▸ **Your objective**
Using the listing below, return each line exactly as it reads.

▸ **Data for review**
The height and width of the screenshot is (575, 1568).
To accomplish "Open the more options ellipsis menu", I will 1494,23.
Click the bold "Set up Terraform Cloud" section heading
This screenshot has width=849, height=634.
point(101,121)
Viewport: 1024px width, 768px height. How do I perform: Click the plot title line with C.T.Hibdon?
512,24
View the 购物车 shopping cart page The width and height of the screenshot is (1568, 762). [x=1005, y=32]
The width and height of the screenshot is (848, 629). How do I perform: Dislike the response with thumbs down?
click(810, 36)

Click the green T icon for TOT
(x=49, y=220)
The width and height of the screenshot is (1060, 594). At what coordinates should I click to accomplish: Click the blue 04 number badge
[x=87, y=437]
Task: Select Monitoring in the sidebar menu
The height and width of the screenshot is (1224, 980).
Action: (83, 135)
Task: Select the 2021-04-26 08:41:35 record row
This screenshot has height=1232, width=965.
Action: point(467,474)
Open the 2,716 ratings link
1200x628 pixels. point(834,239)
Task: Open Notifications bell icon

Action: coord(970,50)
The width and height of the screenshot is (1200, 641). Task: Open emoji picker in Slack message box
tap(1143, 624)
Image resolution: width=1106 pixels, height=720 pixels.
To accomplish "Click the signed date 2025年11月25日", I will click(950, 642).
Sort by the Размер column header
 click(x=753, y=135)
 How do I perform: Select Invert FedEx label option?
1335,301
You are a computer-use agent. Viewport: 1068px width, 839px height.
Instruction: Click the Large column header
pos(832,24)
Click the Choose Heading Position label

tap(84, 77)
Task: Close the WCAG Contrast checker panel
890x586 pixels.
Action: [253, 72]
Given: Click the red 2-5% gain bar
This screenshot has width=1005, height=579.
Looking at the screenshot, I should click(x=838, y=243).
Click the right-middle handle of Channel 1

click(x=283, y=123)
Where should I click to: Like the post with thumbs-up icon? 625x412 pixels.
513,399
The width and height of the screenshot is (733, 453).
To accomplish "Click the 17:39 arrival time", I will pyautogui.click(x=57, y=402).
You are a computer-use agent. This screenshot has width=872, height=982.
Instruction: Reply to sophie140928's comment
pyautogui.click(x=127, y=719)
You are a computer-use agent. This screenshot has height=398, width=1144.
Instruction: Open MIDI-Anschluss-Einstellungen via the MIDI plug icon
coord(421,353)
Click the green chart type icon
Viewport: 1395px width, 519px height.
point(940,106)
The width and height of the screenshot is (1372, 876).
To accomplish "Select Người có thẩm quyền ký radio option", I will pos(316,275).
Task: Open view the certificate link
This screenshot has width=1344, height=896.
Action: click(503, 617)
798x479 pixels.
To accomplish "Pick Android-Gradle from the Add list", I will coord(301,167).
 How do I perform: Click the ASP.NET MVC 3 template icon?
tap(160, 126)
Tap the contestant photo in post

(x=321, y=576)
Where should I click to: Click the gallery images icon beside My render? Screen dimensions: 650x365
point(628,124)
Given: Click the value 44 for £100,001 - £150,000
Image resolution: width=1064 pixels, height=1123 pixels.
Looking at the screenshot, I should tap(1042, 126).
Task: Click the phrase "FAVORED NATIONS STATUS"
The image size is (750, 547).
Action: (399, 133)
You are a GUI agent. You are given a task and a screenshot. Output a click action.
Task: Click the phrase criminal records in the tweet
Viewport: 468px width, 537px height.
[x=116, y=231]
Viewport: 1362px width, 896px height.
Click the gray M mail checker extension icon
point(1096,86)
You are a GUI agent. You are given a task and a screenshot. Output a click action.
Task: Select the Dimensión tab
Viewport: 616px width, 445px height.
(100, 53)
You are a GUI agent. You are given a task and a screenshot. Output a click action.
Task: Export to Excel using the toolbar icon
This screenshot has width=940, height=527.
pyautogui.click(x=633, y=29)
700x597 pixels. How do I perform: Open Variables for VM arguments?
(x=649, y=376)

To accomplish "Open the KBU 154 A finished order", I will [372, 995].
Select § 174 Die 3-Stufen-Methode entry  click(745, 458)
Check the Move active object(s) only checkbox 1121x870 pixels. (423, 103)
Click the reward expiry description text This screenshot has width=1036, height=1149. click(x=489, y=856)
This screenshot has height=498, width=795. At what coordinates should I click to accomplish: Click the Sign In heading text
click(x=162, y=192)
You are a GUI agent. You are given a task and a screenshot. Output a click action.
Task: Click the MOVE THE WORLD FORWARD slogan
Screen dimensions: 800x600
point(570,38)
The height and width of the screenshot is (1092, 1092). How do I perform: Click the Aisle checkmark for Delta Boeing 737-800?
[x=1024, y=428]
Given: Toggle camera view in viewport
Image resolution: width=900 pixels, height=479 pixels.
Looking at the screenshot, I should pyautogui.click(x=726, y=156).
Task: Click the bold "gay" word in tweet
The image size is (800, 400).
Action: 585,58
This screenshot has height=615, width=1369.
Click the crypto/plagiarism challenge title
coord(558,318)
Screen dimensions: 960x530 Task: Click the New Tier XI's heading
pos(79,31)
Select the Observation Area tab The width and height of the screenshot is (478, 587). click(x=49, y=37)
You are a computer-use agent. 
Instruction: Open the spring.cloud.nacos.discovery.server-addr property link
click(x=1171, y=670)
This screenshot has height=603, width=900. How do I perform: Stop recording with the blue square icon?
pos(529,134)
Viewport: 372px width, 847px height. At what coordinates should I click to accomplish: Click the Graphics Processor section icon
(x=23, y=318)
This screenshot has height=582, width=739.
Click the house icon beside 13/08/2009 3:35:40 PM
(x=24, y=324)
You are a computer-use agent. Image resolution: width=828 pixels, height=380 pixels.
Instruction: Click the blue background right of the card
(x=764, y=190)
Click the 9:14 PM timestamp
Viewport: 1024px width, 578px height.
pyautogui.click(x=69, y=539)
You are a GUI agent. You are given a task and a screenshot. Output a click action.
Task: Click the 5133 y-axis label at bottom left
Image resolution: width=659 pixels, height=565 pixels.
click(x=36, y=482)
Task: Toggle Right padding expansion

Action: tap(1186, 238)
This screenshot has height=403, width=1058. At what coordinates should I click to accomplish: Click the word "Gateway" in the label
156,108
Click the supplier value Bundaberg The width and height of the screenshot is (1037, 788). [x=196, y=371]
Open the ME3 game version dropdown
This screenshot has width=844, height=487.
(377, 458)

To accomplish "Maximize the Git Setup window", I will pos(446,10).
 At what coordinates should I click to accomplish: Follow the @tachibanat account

▸ **Task solution**
The height and width of the screenshot is (575, 1568).
To accomplish "Open the more options ellipsis menu", I will 1494,23.
Click the bold "Set up Terraform Cloud" section heading
This screenshot has width=849, height=634.
point(101,121)
Viewport: 1024px width, 768px height. How do I perform: Click the plot title line with C.T.Hibdon?
512,24
View the 购物车 shopping cart page The width and height of the screenshot is (1568, 762). [x=1005, y=32]
The width and height of the screenshot is (848, 629). How do I perform: Dislike the response with thumbs down?
click(810, 36)

Click the green T icon for TOT
(x=49, y=220)
The width and height of the screenshot is (1060, 594). At what coordinates should I click to accomplish: Click the blue 04 number badge
[x=87, y=437]
Task: Select Monitoring in the sidebar menu
The height and width of the screenshot is (1224, 980).
Action: (83, 135)
Task: Select the 2021-04-26 08:41:35 record row
This screenshot has height=1232, width=965.
Action: point(467,474)
Open the 2,716 ratings link
1200x628 pixels. point(834,239)
Task: Open Notifications bell icon

Action: coord(970,50)
The width and height of the screenshot is (1200, 641). Task: Open emoji picker in Slack message box
tap(1143, 624)
Image resolution: width=1106 pixels, height=720 pixels.
To accomplish "Click the signed date 2025年11月25日", I will click(950, 642).
Sort by the Размер column header
 click(x=753, y=135)
 How do I perform: Select Invert FedEx label option?
1335,301
You are a computer-use agent. Viewport: 1068px width, 839px height.
Instruction: Click the Large column header
pos(832,24)
Click the Choose Heading Position label

tap(84, 77)
Task: Close the WCAG Contrast checker panel
890x586 pixels.
Action: [253, 72]
Given: Click the red 2-5% gain bar
This screenshot has width=1005, height=579.
Looking at the screenshot, I should click(x=838, y=243).
Click the right-middle handle of Channel 1

click(x=283, y=123)
Where should I click to: Like the post with thumbs-up icon? 625x412 pixels.
513,399
The width and height of the screenshot is (733, 453).
To accomplish "Click the 17:39 arrival time", I will pyautogui.click(x=57, y=402).
You are a computer-use agent. This screenshot has width=872, height=982.
Instruction: Reply to sophie140928's comment
pyautogui.click(x=127, y=719)
You are a computer-use agent. This screenshot has height=398, width=1144.
Instruction: Open MIDI-Anschluss-Einstellungen via the MIDI plug icon
coord(421,353)
Click the green chart type icon
Viewport: 1395px width, 519px height.
point(940,106)
The width and height of the screenshot is (1372, 876).
To accomplish "Select Người có thẩm quyền ký radio option", I will pos(316,275).
Task: Open view the certificate link
This screenshot has width=1344, height=896.
Action: click(503, 617)
798x479 pixels.
To accomplish "Pick Android-Gradle from the Add list", I will coord(301,167).
 How do I perform: Click the ASP.NET MVC 3 template icon?
tap(160, 126)
Tap the contestant photo in post

(x=321, y=576)
Where should I click to: Click the gallery images icon beside My render? Screen dimensions: 650x365
point(628,124)
Given: Click the value 44 for £100,001 - £150,000
Image resolution: width=1064 pixels, height=1123 pixels.
Looking at the screenshot, I should tap(1042, 126).
Task: Click the phrase "FAVORED NATIONS STATUS"
The image size is (750, 547).
Action: (399, 133)
You are a GUI agent. You are given a task and a screenshot. Output a click action.
Task: Click the phrase criminal records in the tweet
Viewport: 468px width, 537px height.
[x=116, y=231]
Viewport: 1362px width, 896px height.
Click the gray M mail checker extension icon
point(1096,86)
You are a GUI agent. You are given a task and a screenshot. Output a click action.
Task: Select the Dimensión tab
Viewport: 616px width, 445px height.
(100, 53)
You are a GUI agent. You are given a task and a screenshot. Output a click action.
Task: Export to Excel using the toolbar icon
This screenshot has width=940, height=527.
pyautogui.click(x=633, y=29)
700x597 pixels. How do I perform: Open Variables for VM arguments?
(x=649, y=376)

To accomplish "Open the KBU 154 A finished order", I will [372, 995].
Select § 174 Die 3-Stufen-Methode entry  click(745, 458)
Check the Move active object(s) only checkbox 1121x870 pixels. (423, 103)
Click the reward expiry description text This screenshot has width=1036, height=1149. click(x=489, y=856)
This screenshot has height=498, width=795. At what coordinates should I click to accomplish: Click the Sign In heading text
click(x=162, y=192)
You are a GUI agent. You are given a task and a screenshot. Output a click action.
Task: Click the MOVE THE WORLD FORWARD slogan
Screen dimensions: 800x600
point(570,38)
The height and width of the screenshot is (1092, 1092). How do I perform: Click the Aisle checkmark for Delta Boeing 737-800?
[x=1024, y=428]
Given: Toggle camera view in viewport
Image resolution: width=900 pixels, height=479 pixels.
Looking at the screenshot, I should pyautogui.click(x=726, y=156).
Task: Click the bold "gay" word in tweet
The image size is (800, 400).
Action: 585,58
This screenshot has height=615, width=1369.
Click the crypto/plagiarism challenge title
coord(558,318)
Screen dimensions: 960x530 Task: Click the New Tier XI's heading
pos(79,31)
Select the Observation Area tab The width and height of the screenshot is (478, 587). click(x=49, y=37)
You are a computer-use agent. 
Instruction: Open the spring.cloud.nacos.discovery.server-addr property link
click(x=1171, y=670)
This screenshot has height=603, width=900. How do I perform: Stop recording with the blue square icon?
pos(529,134)
Viewport: 372px width, 847px height. At what coordinates should I click to accomplish: Click the Graphics Processor section icon
(x=23, y=318)
This screenshot has height=582, width=739.
Click the house icon beside 13/08/2009 3:35:40 PM
(x=24, y=324)
You are a computer-use agent. Image resolution: width=828 pixels, height=380 pixels.
Instruction: Click the blue background right of the card
(x=764, y=190)
Click the 9:14 PM timestamp
Viewport: 1024px width, 578px height.
pyautogui.click(x=69, y=539)
You are a GUI agent. You are given a task and a screenshot. Output a click action.
Task: Click the 5133 y-axis label at bottom left
Image resolution: width=659 pixels, height=565 pixels.
click(x=36, y=482)
Task: Toggle Right padding expansion

Action: tap(1186, 238)
This screenshot has height=403, width=1058. At what coordinates should I click to accomplish: Click the word "Gateway" in the label
156,108
Click the supplier value Bundaberg The width and height of the screenshot is (1037, 788). [x=196, y=371]
Open the ME3 game version dropdown
This screenshot has width=844, height=487.
(377, 458)

To accomplish "Maximize the Git Setup window", I will pos(446,10).
 At what coordinates should I click to accomplish: Follow the @tachibanat account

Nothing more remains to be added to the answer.